A modelo não parava de encarar o namorado.

— Amor, você tá tão falante hoje. É tão inteligente! Me deixa arrepiada.

— Hum, muito bom saber disso. Gosto de te deixar arrepiada.

— Ainda bem que já me acostumei com seus Assistentes de Liberdade-de-Expressão. Antes eu tinha receio de que você os levasse até para o quarto! Achei que você fosse doido.

Ele riu:

— Doido? Eu? Doida está a sociedade, linda. Ninguém pode mais falar o que pensa. Ou o que é pior: não pode falar nem o que lhe passa aleatoriamente pela cabeça num momento inocente qualquer. Ora bolas, a gente não expressa apenas nossas convicções e crenças! A gente faz brainstorm o tempo inteiro! A gente fala o que assimilou automaticamente dos amigos, da família, dos colegas, dos livros, dos filmes. E é por isso que, de repente, num lapso, às vezes solta uma palavra-bomba! Isso não significa que a gente seja criminosa, racista ou intolerante. São palavras ao vento! Forças de expressão! Figuras de linguagem! Somos modernos: nossa diversão é conversar! Somos humanos: nosso traço comum é a imperfeição!

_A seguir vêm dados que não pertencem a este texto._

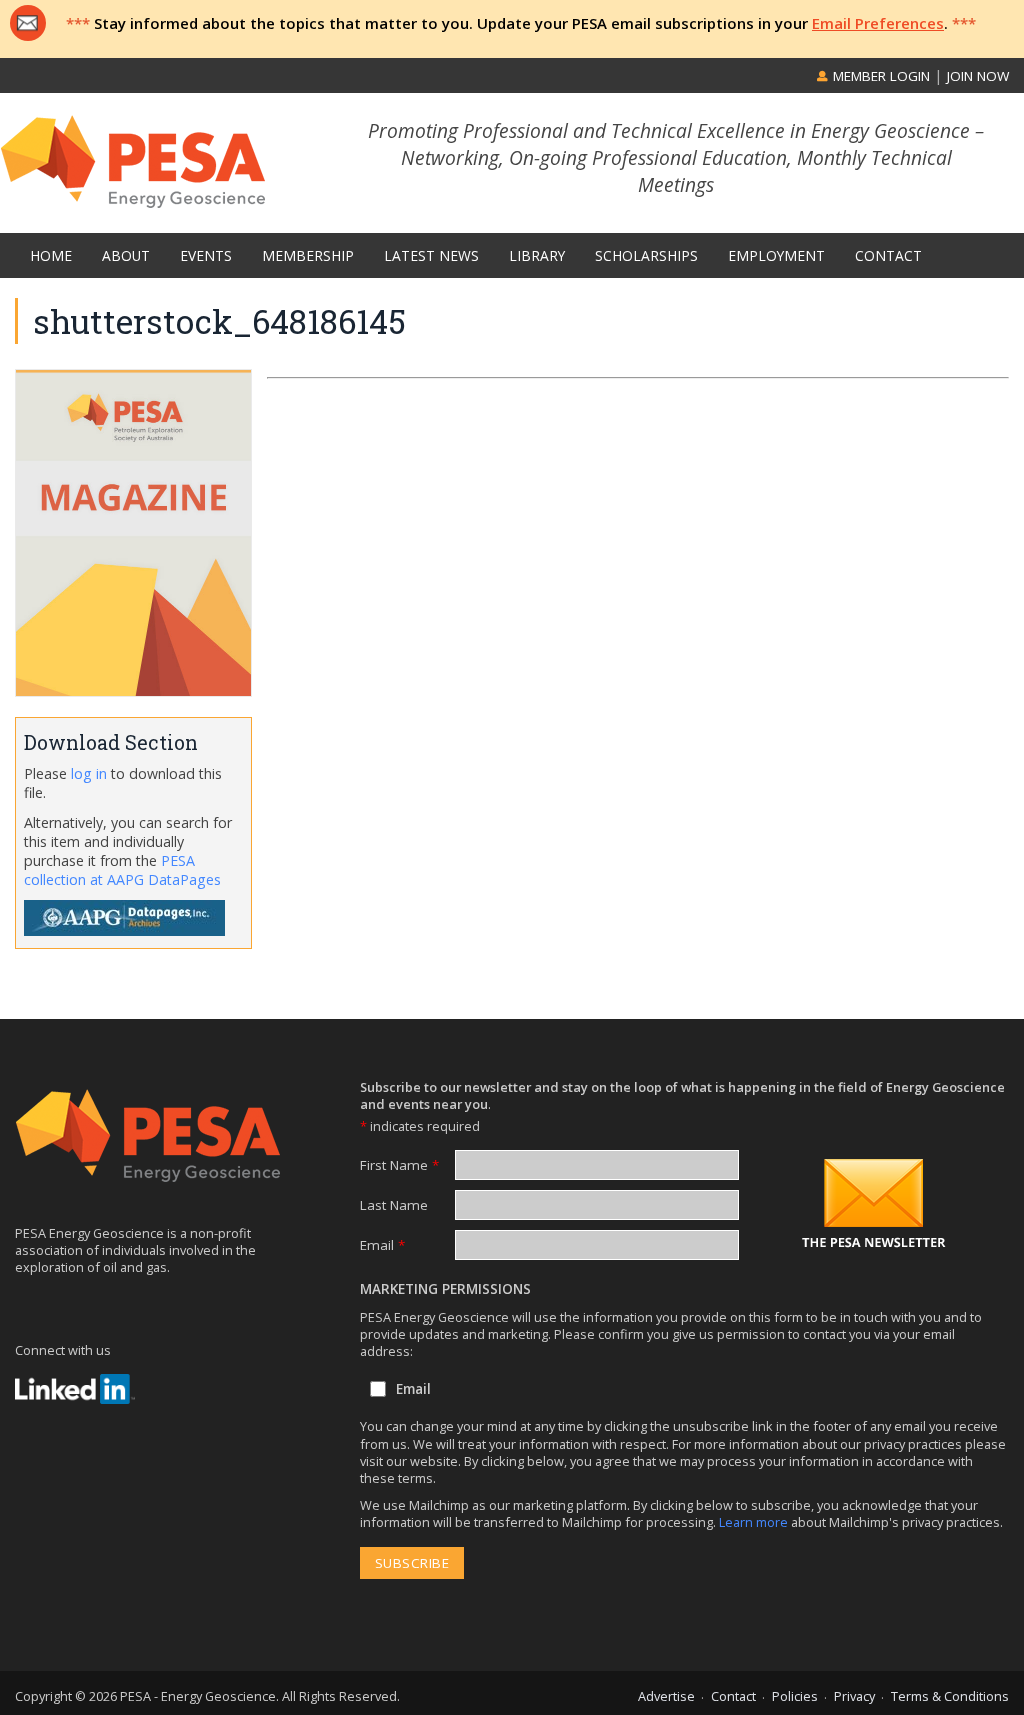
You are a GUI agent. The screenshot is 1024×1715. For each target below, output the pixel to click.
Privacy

— Eu sei, amor, eu sei, você já me explicou — e sorriu, o olhar transbordando de ternura e admiração. — Acho sua idéia genial. Meio cara, né, quase ninguém teria condições de fazer a mesma coisa. Imagine, andar com esse monte de gente por aí só para poder falar o que quiser…

Ele a encarou com um olhar cômico:

— Você devia ter me visto no dia em que fui à comemoração de vinte anos de formatura dos meus ex-colegas de faculdade: entrei na festa com cento e três assistentes! Gente para tudo quanto é assunto!

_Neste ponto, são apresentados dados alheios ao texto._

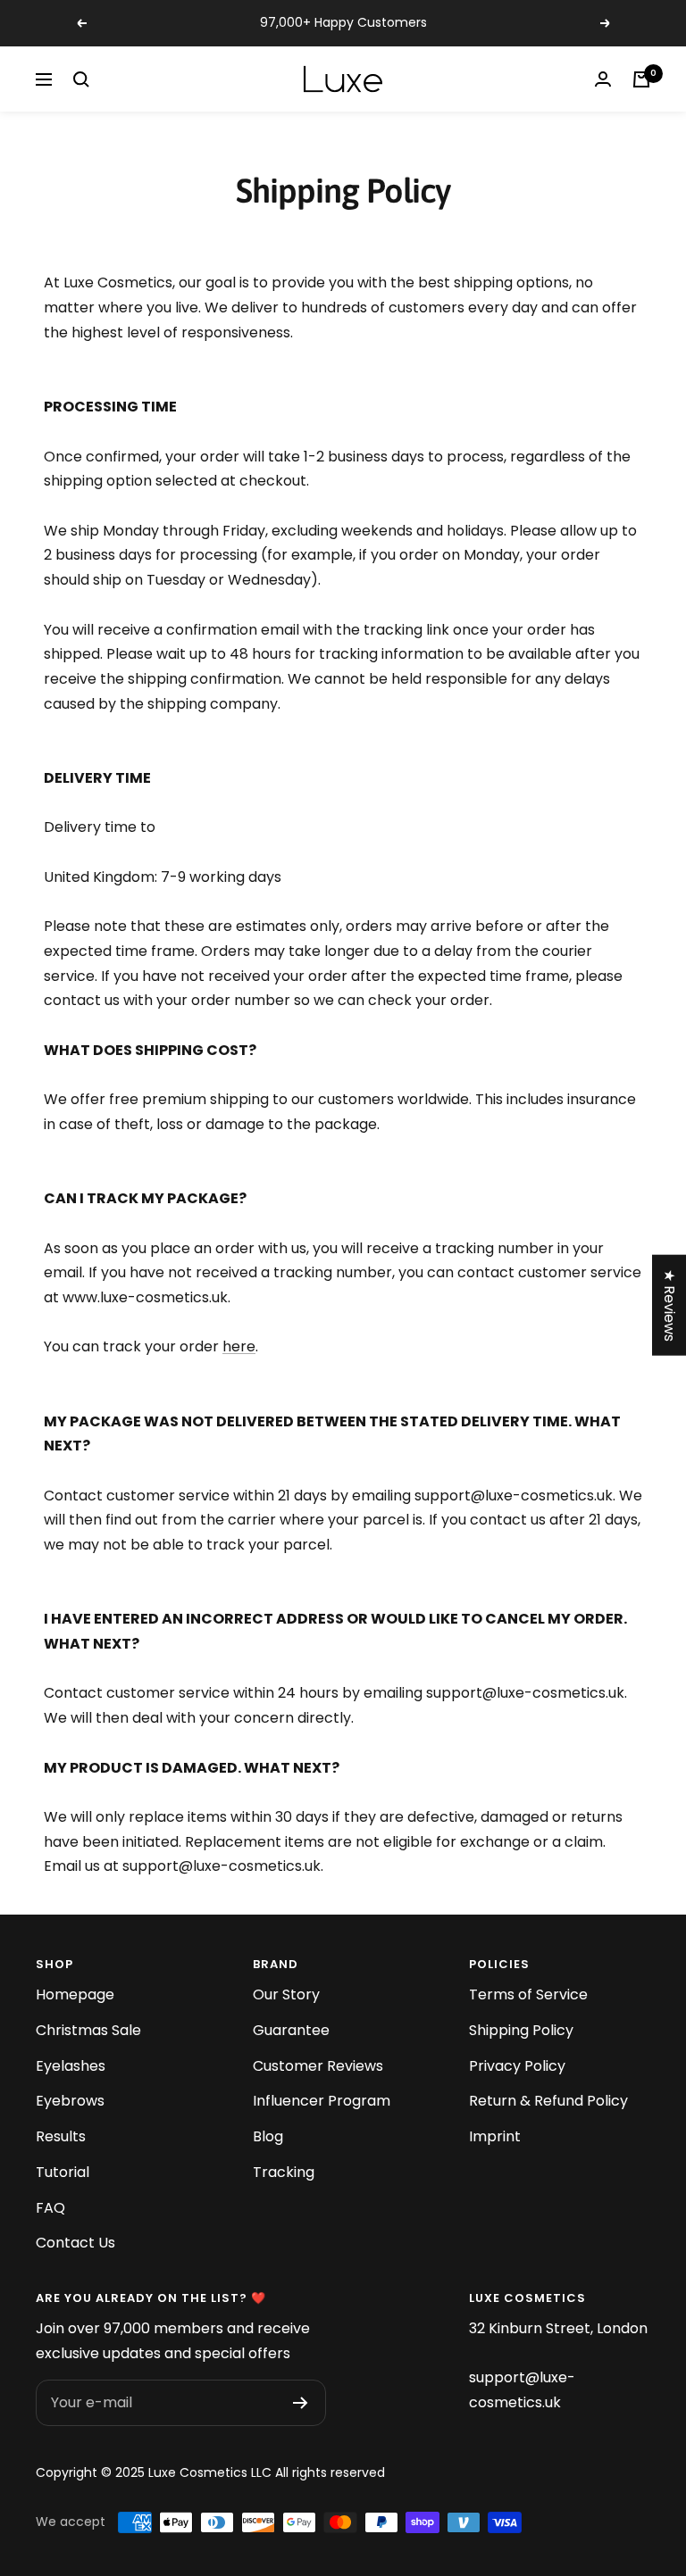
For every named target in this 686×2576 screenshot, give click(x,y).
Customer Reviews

O casal riu gostosamente e depois se abraçou.

— Amor, você é muito engraçado! E sabe se safar de qualquer situação.

— Fazer o quê, né, gata? O dinheiro liberta.

Chamaram o garçom e pediram mais bebidas. Depois que o bilionário devolveu o cardápio à mesa, a namorada lhe disse ao ouvido:

— Tem uma garota muito bonita naquela mesa ali perto da parede que não pára de me encarar. Se quiser, eu dou um jeito de levá-la com a gente.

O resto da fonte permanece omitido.